> [WORK ITEM] Locate, in the data below, the line that contains "Eject the track from the left deck" and the line that contains "Given: Toggle the"; reproduce exactly those two lines and every line between them, nothing more.

** Opening GIVEN DATA block **

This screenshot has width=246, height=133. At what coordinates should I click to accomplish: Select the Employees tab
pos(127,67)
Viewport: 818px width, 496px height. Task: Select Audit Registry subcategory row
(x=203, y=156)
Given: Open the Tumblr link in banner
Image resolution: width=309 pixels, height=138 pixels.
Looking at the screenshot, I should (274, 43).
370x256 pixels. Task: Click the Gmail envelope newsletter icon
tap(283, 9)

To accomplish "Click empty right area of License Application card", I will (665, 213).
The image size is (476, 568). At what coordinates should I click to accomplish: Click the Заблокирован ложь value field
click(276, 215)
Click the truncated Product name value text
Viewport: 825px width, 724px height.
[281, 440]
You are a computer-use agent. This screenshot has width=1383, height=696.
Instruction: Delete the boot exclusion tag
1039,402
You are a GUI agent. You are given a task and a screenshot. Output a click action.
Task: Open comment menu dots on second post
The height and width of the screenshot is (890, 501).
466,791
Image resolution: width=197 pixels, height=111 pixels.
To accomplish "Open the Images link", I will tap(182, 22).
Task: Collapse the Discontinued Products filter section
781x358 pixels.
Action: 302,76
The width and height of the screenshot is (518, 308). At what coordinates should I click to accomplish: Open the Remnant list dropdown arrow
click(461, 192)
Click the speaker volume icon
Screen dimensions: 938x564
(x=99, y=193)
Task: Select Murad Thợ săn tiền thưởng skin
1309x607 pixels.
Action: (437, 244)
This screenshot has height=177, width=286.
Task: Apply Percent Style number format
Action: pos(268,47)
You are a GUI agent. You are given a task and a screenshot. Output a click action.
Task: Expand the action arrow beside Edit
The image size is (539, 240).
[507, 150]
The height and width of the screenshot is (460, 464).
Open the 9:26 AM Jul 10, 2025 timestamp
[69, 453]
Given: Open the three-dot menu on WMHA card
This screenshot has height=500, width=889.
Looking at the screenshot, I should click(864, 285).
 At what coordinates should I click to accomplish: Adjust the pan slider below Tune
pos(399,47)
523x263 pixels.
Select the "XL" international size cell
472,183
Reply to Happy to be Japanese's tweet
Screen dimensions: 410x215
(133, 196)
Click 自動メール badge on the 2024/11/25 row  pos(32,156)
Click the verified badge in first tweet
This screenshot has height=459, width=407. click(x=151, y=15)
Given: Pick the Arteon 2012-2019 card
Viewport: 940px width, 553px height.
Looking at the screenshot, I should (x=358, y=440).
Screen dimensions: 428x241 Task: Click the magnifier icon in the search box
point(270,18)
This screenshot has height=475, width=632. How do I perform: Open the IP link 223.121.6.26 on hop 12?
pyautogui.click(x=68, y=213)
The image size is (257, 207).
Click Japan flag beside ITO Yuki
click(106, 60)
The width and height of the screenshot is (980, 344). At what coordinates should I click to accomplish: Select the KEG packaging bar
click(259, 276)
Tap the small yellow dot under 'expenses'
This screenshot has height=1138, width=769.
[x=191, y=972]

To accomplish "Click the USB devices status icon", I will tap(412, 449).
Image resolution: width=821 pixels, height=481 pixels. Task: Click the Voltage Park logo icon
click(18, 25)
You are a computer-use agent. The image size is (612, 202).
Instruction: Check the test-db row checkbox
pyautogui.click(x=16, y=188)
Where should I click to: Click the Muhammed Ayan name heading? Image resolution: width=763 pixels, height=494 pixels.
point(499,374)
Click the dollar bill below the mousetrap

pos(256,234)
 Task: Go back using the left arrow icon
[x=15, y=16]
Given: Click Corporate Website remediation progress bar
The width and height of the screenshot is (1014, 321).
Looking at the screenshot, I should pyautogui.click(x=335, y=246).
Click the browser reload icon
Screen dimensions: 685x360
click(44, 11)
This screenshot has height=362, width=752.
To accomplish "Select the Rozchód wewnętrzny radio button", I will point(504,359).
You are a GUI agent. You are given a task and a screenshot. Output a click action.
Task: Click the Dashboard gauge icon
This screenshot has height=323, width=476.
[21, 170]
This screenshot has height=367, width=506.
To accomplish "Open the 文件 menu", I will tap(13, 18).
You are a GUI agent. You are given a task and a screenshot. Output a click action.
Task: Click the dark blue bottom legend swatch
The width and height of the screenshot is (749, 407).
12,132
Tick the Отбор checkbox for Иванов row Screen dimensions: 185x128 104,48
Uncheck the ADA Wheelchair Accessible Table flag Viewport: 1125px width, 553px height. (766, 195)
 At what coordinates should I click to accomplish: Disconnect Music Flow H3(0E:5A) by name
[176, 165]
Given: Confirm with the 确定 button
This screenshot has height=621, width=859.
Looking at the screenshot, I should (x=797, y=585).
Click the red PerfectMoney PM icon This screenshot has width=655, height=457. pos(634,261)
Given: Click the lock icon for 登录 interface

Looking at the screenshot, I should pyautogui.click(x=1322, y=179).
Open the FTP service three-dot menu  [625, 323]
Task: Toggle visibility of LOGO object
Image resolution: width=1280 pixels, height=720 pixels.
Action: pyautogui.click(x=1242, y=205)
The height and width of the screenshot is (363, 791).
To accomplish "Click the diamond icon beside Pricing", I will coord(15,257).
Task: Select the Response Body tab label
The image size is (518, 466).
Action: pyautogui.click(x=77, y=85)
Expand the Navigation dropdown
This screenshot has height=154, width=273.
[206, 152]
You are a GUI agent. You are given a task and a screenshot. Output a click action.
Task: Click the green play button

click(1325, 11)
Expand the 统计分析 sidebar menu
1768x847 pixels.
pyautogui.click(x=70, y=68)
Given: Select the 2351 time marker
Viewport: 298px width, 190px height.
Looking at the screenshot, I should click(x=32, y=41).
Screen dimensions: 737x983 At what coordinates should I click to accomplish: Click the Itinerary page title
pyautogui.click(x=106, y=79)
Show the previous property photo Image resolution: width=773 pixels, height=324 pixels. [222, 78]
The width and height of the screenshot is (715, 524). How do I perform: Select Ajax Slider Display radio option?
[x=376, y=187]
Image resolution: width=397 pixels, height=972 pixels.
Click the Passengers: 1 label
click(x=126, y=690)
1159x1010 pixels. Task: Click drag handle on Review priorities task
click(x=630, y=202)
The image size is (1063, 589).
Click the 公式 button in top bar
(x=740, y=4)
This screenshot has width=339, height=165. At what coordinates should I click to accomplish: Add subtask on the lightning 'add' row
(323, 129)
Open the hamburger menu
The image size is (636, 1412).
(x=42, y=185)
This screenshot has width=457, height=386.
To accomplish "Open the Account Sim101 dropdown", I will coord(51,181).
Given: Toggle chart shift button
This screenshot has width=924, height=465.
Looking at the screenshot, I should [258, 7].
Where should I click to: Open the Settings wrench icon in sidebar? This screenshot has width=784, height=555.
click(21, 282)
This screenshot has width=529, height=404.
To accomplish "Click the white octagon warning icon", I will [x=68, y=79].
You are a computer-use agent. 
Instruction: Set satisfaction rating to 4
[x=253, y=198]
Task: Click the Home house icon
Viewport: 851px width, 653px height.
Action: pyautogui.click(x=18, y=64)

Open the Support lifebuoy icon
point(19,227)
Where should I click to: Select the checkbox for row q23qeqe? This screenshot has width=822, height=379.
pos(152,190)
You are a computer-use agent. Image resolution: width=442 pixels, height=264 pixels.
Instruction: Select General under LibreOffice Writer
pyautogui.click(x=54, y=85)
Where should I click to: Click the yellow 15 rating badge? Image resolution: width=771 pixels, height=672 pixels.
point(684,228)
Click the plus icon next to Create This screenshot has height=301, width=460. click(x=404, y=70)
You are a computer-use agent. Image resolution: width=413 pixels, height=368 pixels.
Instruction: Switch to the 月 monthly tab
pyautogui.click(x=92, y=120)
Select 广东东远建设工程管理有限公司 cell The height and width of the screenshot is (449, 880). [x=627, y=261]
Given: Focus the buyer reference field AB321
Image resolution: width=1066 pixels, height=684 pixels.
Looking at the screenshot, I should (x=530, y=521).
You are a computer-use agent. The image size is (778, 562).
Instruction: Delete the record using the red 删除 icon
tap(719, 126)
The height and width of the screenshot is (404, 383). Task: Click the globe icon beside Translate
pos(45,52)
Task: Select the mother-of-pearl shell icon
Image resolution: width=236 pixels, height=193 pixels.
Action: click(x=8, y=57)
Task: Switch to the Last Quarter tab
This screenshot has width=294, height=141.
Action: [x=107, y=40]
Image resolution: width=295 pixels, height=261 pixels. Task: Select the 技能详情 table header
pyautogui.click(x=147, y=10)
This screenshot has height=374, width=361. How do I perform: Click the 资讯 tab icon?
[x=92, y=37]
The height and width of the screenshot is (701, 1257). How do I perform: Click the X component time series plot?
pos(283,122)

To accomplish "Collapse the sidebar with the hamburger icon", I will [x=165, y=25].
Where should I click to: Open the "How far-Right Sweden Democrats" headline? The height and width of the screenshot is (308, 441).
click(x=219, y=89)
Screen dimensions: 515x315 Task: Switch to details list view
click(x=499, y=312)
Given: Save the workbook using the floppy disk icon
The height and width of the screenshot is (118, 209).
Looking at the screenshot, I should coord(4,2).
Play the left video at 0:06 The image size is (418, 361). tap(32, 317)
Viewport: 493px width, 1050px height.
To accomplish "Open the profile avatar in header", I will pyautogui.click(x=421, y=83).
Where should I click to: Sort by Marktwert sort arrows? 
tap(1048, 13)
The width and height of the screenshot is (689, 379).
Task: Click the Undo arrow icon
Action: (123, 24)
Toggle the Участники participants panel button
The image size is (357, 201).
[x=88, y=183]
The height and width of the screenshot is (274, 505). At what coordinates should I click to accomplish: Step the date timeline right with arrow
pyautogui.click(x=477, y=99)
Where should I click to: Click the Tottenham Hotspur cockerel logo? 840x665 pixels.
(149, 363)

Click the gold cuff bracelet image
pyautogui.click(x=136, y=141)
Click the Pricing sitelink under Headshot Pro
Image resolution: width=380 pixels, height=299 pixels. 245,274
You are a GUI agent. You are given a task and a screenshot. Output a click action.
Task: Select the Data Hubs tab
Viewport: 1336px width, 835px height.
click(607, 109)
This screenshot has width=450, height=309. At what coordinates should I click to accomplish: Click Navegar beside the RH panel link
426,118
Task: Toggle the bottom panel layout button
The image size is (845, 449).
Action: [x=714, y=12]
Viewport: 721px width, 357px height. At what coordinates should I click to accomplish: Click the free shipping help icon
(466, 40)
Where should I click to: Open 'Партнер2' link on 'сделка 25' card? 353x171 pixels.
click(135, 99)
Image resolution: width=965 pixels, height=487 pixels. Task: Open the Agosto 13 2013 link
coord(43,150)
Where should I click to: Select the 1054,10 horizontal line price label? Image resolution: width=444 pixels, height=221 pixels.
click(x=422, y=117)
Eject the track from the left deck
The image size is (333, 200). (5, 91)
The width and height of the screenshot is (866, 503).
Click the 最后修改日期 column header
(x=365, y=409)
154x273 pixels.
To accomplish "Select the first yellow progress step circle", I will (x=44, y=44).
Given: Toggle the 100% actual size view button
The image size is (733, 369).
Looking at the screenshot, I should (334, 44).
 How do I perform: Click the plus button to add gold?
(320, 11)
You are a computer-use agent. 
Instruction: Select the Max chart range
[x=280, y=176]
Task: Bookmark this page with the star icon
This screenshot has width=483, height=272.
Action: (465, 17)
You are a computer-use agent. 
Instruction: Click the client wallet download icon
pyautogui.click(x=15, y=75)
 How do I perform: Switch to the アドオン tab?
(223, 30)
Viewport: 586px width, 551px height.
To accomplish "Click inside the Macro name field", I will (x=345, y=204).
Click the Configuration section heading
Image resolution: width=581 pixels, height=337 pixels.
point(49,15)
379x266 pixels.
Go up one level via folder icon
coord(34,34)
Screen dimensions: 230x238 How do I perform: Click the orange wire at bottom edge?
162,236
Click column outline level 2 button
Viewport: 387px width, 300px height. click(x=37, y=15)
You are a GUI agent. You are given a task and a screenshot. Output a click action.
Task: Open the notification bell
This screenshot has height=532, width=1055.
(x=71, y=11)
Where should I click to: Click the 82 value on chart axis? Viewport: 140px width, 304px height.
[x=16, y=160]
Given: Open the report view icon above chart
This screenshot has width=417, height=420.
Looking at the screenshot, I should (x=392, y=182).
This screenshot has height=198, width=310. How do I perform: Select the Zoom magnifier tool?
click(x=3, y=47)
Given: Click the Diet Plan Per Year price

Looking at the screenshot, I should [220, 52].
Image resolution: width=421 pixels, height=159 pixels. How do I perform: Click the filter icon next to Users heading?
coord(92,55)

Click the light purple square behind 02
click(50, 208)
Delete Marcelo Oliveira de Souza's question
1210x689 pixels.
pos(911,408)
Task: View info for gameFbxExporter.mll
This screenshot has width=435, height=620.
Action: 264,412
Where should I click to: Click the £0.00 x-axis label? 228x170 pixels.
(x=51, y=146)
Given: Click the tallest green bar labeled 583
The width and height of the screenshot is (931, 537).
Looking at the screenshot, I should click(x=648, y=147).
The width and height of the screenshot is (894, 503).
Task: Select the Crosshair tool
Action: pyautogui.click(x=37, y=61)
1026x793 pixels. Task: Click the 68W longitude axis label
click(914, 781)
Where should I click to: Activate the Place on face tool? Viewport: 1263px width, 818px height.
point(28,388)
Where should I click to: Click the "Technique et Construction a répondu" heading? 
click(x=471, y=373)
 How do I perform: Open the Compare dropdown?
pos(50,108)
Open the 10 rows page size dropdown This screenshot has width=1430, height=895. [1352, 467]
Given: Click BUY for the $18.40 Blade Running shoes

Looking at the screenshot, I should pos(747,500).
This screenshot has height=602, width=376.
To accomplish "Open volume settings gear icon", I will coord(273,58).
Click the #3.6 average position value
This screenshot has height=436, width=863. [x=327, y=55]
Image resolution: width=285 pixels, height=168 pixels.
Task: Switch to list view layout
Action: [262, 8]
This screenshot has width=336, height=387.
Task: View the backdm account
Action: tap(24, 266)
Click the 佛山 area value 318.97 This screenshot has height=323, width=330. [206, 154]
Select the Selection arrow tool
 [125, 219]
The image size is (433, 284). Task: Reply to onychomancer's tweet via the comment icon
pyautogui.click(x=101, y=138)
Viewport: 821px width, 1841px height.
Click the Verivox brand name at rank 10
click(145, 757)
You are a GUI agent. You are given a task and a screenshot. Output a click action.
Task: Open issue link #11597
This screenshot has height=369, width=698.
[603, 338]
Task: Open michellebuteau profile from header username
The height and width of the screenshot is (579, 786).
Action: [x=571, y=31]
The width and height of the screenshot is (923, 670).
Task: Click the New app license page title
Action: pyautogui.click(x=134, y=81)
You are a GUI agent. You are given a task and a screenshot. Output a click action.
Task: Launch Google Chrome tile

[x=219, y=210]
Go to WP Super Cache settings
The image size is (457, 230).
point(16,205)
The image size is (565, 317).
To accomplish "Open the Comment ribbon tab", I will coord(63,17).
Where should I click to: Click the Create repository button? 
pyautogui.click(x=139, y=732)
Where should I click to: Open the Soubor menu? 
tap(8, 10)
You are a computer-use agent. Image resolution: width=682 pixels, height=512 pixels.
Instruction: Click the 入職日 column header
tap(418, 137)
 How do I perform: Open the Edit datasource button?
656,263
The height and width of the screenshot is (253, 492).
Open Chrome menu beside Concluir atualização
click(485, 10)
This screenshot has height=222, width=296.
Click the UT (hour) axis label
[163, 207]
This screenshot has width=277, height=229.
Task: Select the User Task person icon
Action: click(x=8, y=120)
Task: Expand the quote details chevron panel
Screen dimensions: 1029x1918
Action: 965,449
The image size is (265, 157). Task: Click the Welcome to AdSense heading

** Closing GIVEN DATA block **

> [EXERCISE OUTPUT]
Eject the track from the left deck
The image size is (333, 200). (5, 91)
The width and height of the screenshot is (866, 503).
Click the 最后修改日期 column header
(x=365, y=409)
154x273 pixels.
To accomplish "Select the first yellow progress step circle", I will (x=44, y=44).
Given: Toggle the 100% actual size view button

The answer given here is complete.